Epidemiology of legionellosis
Legionellosis is common everywhere. The disease is recorded both in the form of outbreaks and sporadic cases on all continents of the globe. According to some data, the proportion of legionella in the etiological structure of pneumonia is 10%, and among atypical pneumonia - about 25%. Carrying out pathogens in birds, rodents, arthropods is not established. Legionella are natural inhabitants of reservoirs, able to exist in various environmental conditions. They can be isolated from air and natural waters, where bacteria grow in association with blue-green algae (presumably they are able to live inside seaweed and free-living amoebae). In non-chlorinated drinking water are stored for more than 1 year. A certain epidemic danger is represented by irrigation systems, sprinklers, shower heads, air conditioners, inhalers, earthworks.
At present, the only confirmed way of transmission of infection is aerogenic. Transmission factors are water and soil in endemic areas, water in air-conditioning systems of recirculating type, as well as in water supply systems.

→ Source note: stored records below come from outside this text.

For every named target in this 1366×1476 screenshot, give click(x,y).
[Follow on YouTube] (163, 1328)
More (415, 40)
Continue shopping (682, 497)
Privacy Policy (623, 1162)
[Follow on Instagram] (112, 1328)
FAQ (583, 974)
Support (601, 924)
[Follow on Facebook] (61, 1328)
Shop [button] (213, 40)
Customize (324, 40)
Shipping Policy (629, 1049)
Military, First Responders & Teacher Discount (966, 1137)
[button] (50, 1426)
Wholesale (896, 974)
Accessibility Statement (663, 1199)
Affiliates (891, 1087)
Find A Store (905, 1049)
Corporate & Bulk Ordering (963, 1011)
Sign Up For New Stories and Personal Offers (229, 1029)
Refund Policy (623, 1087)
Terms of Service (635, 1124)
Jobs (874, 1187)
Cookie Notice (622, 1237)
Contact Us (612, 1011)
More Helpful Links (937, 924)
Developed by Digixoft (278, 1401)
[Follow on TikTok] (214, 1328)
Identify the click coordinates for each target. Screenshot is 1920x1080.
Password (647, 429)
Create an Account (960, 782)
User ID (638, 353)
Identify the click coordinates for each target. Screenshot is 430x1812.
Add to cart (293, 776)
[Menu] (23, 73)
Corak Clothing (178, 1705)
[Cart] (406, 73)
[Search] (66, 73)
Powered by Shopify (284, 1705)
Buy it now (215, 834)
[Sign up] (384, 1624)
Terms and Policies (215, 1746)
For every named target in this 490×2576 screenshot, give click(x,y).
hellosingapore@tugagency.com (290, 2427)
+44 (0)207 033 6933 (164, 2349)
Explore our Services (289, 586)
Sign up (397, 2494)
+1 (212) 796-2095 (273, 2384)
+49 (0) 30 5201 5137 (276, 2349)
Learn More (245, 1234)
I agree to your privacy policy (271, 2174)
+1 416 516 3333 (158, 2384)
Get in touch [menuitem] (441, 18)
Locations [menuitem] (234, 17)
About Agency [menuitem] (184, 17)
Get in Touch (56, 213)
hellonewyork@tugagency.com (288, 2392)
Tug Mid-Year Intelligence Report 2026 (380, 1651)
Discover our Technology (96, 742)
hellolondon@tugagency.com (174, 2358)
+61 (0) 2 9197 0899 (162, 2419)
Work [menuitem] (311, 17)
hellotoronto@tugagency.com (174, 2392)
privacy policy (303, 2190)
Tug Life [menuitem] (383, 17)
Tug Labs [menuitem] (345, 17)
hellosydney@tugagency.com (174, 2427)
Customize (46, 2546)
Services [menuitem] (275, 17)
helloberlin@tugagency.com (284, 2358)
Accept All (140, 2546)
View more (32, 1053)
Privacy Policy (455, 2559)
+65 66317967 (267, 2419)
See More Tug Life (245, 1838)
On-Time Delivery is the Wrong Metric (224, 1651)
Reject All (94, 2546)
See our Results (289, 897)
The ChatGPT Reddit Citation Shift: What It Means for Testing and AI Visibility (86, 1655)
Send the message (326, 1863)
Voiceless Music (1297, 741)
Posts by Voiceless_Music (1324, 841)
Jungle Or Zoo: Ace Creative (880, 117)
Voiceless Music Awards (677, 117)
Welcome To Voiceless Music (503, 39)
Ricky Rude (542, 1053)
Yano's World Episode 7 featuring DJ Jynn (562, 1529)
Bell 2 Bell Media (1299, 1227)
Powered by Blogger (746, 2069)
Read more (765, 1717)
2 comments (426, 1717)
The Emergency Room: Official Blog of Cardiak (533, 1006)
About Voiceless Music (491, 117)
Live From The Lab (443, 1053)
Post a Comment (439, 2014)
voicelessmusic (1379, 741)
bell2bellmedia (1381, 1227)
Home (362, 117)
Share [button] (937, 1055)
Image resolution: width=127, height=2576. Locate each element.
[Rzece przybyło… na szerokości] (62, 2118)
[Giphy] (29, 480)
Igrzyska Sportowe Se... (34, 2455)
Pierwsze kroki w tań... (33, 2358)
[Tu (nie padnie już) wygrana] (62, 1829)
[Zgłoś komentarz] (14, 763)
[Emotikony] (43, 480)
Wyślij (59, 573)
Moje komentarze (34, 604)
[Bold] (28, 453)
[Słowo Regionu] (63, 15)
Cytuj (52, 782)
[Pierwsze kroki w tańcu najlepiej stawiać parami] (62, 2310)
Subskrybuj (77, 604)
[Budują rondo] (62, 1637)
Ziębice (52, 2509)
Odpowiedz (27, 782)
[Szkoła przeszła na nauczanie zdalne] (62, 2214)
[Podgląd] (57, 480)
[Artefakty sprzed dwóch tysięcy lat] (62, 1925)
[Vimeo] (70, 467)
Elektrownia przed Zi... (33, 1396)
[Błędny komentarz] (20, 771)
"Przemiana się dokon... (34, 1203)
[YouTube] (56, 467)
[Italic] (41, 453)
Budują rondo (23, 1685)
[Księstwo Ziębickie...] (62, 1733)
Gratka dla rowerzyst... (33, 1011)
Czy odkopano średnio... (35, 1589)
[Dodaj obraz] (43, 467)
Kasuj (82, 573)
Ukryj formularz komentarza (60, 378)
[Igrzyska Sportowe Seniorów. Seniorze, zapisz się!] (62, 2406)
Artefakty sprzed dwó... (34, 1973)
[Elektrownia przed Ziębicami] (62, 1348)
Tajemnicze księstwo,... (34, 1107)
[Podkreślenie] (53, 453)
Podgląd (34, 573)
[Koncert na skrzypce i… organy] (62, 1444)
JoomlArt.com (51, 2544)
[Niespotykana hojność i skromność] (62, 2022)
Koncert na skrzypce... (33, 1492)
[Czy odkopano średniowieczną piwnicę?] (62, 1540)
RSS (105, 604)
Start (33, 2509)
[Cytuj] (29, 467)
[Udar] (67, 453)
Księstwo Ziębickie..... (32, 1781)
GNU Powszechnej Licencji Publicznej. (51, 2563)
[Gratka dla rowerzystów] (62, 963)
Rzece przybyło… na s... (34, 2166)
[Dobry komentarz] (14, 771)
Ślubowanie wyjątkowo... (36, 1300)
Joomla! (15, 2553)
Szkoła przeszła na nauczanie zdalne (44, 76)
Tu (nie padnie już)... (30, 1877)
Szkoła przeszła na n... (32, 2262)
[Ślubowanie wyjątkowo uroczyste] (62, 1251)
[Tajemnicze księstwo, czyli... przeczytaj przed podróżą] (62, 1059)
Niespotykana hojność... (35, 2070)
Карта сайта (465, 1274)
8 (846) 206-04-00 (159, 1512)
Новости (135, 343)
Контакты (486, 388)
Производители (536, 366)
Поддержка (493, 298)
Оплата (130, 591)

Legionellosis is characterized by a clearly pronounced seasonality (summer-autumn). More frequent infection registration in the summer months can explain the more intensive use of air conditioning systems, often serving as a reservoir of the pathogen.
Men are sick twice as often as women. More often this disease is met in middle-aged and elderly people.
Infection without pneumonia by type of acute respiratory infections is more often diagnosed in persons of younger age. Risk factors predisposing to the onset of the disease are immunodeficiency, smoking, alcohol abuse, and living near excavation sites.
In recent years, particular importance is attached to the problem of the so-called travel-associate legionellosis. A unified international system of epidemiological control over cases of legionnaires associated with tourist and business trips has been created.